5. When (not if) you mess up: stop, apologize, move on, and make a sincere attempt in the future to fix it. Especially when referring to people who they’ve known since before their transition, habitually people will use the wrong name or pronouns. We get it. The trans thing is a little complex at first to understand. If you misgender someone, even when they’re not around, correct yourself, and make a mental note of it.
6. Don’t Tokenize Trans People. It is disrespectful and draining to constantly have to serve as the voice and ambassador of your community. If you look around your organization and you see only one trans person, and they have to do all the talking about trans issues, then that should be a sign that you need to step up. Educate yourself as best as you can. This way, trans people don’t constantly have to do the work of explaining our identities, safety, and concerns. Allow us the space in your organization to speak up, but do not assume every trans person is comfortable taking the role of “ambassador”. Instead, build coalitions with trans people in the greater community. Talking with real people is always the best option!
The transgender community is extremely diverse. As such, there is no “one size fits all” strategy for being an ally! However, here are a few places to start being an ally to the trans people in your community.
⁃ Hold trainings on transgender issues and etiquette.
⁃ Make language in your meetings more trans-inclusive (beyond just “ladies and gentlemen,” “men and women”)
⁃ Review your current practices and language. Are they inclusive?

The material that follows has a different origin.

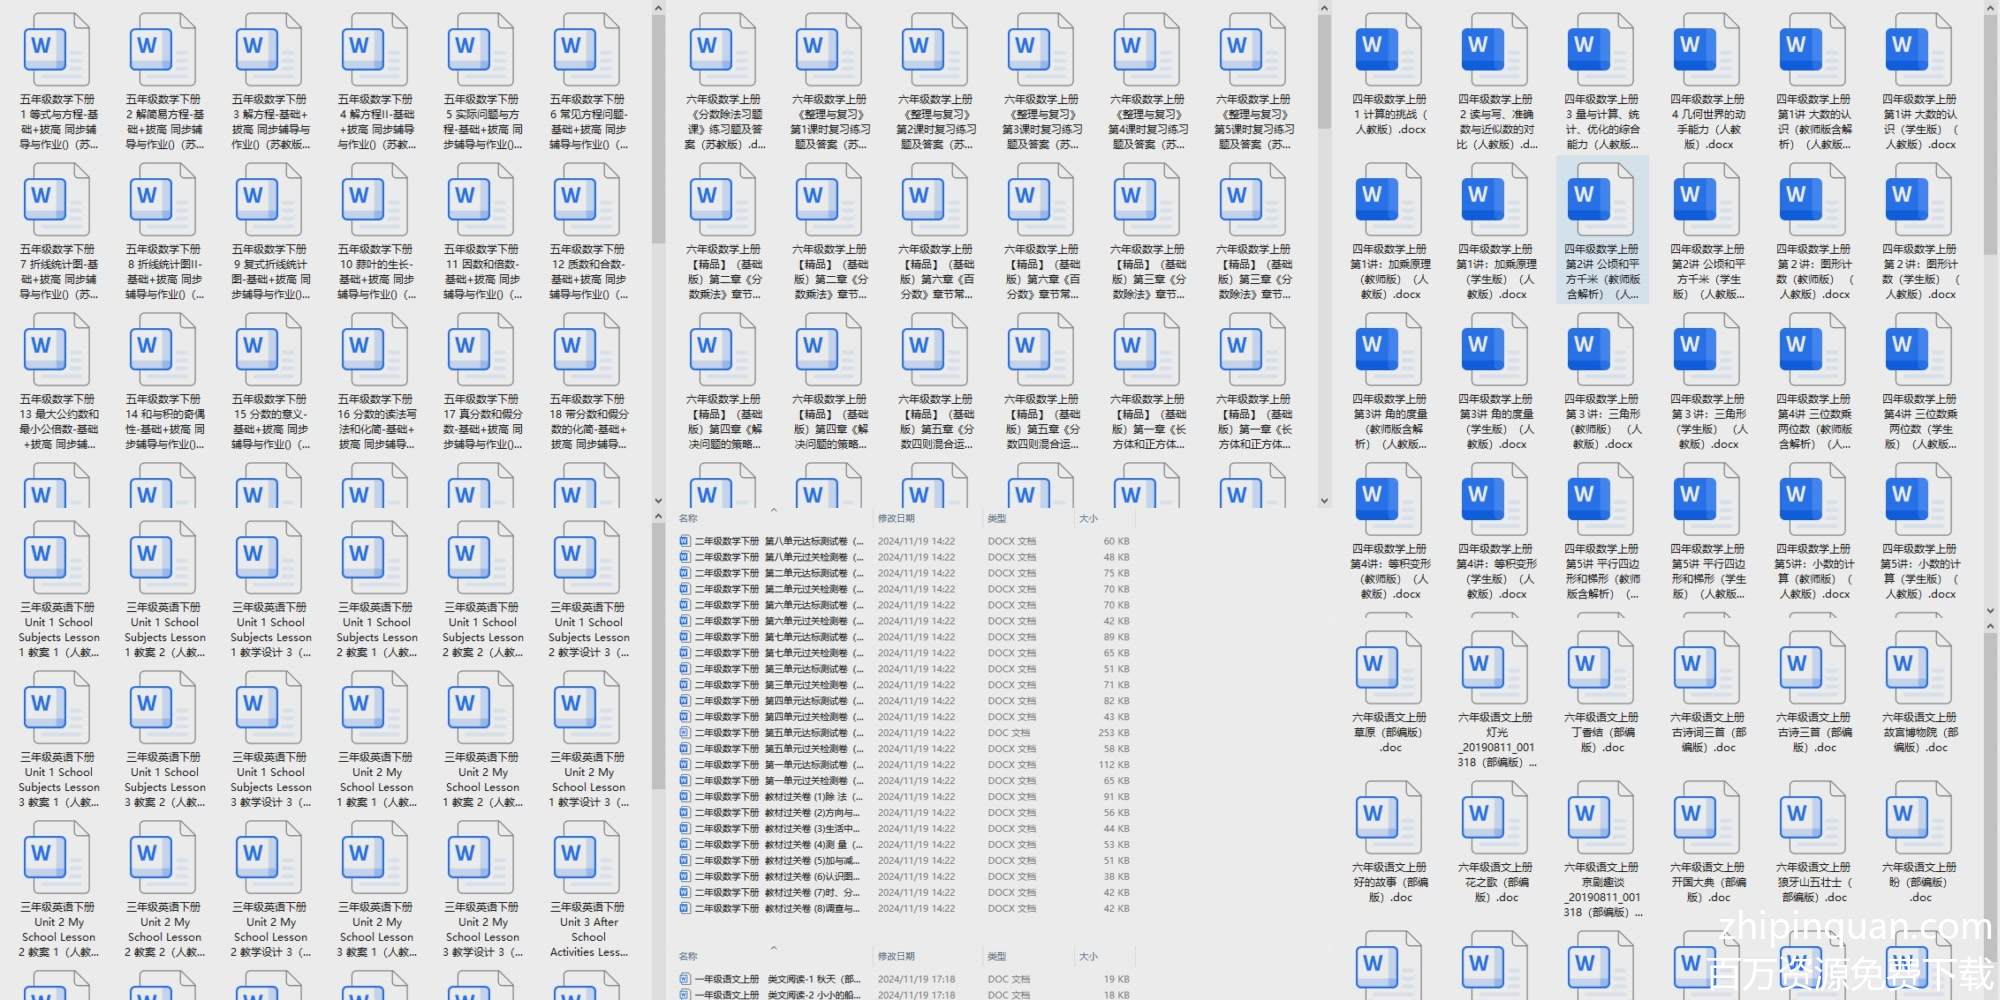Toggle sort chevron above 二年级数学下册 list 名称 column
Screen dimensions: 2000x1000
tap(773, 510)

⁃ Ask everyone to clarify the pronouns they use upon introducing themselves to the larger group
⁃ Maintain a list of resources your campus offers to trans students, such as:
⁃ school ID name and gender change forms,
⁃ inclusion of gender identity in non-discrimination and hate-protection policy
⁃Locations of gender neutral bathrooms, changing rooms, etc on campus
⁃ LGBTQ or Multi-Cultural Resource Centers
Talk to the trans people on your campus and in your organization to see how you can best serve them. By treating everyone with respect and dignity and working to build inclusive spaces, you can help to create a culture shift in your own communities. These attitudes of mutual respect, kindness, and empathy are important starting points upon which meaningful relationships can be built.